• _The problem_
Here is the task for the records below: repeat exactly the lines from the one with "Configuration des cookies (928, 884)" to the one with "Appliquer (1049, 79)", both included, and nothing else.
BEGIN Extracted material
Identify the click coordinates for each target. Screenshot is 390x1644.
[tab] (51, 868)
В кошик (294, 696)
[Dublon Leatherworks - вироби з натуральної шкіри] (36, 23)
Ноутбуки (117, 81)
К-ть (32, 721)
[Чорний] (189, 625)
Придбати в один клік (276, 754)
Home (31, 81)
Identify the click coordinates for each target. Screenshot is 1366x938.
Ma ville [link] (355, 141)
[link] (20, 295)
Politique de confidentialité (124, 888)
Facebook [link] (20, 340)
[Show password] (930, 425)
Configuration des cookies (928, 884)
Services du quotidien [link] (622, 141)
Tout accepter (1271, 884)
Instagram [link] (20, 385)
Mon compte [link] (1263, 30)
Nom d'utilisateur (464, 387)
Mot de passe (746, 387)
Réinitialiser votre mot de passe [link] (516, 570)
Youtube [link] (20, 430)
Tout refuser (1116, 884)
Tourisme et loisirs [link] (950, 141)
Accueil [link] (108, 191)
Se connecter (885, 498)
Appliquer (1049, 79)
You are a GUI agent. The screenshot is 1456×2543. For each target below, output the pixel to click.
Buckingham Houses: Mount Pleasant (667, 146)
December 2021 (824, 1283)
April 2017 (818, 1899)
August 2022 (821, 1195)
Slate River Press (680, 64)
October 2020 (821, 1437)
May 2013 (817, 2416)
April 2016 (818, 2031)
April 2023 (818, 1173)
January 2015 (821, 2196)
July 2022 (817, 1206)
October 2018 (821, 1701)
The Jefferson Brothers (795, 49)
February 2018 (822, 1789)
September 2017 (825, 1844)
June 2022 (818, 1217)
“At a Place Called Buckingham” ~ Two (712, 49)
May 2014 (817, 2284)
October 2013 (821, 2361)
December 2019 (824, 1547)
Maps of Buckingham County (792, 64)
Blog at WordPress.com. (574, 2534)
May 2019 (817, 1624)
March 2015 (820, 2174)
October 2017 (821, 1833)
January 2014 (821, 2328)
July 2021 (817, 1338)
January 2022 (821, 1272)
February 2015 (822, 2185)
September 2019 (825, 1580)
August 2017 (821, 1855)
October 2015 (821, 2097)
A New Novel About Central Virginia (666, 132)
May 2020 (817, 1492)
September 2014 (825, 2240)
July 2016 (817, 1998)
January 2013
END Extracted material
• _Written solution_
Configuration des cookies (928, 884)
Services du quotidien [link] (622, 141)
Tout accepter (1271, 884)
Instagram [link] (20, 385)
Mon compte [link] (1263, 30)
Nom d'utilisateur (464, 387)
Mot de passe (746, 387)
Réinitialiser votre mot de passe [link] (516, 570)
Youtube [link] (20, 430)
Tout refuser (1116, 884)
Tourisme et loisirs [link] (950, 141)
Accueil [link] (108, 191)
Se connecter (885, 498)
Appliquer (1049, 79)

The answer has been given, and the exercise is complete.